Clinical Negligence & Catastrophic Injury Solicitors
Blood transfusion errors 'tip of iceberg' at trust, review finds
Blood transfusion errors where cancer patients were given the wrong type of blood on 14 occasions were just the "tip of an iceberg", a review has found.
More than 150 harmful incidents were identified within the blood transfusion group at University Hospitals Birmingham (UHB) trust between May and July 2023.
A report by the Royal College of Physicians (RCP) said the trust could not show evidence of a strong safety culture, and the blood transfusion service required greater attention.
The Birmingham and Solihull Integrated Care Board (ICB) requested the review of the blood transfusion service after seven "never events", incidents that should never happen, were identified during four years at the trust between 2019 and 2023.
Five had been identified at the Queen Elizabeth Hospital, one at Good Hope Hospital and one at Heartlands.
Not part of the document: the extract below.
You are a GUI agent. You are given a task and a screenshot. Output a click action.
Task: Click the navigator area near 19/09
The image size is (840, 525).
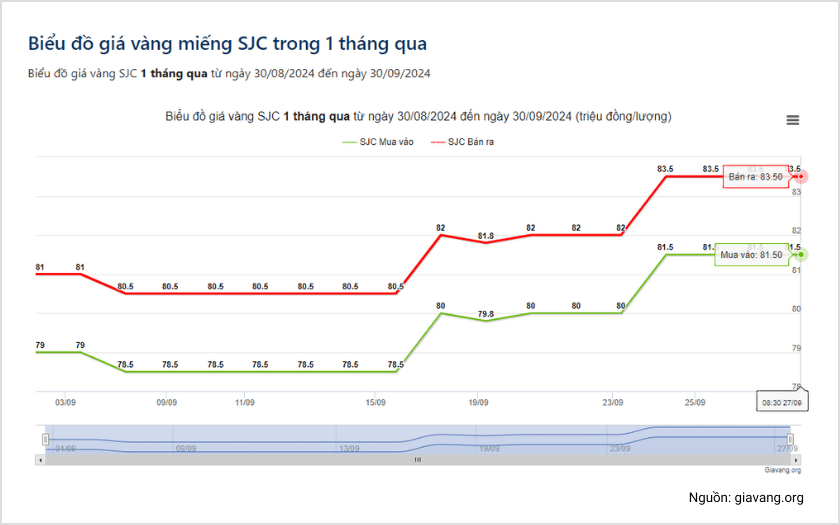coord(488,440)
There were also two further errors involving a patient at Heartlands in August 2023 before the review started.
The investigation discovered that one patient had received six wrong blood type transfusions, making a total of 14 “never events."
A Hospital Transfusion Group meeting identified 156 harmful events that had occurred in three months between May and July 2023.
These included a woman who was given rhesus positive blood which could harm a baby if she falls pregnant and seven cases where bloods taken and put into test tubes hadn't matched the right patient.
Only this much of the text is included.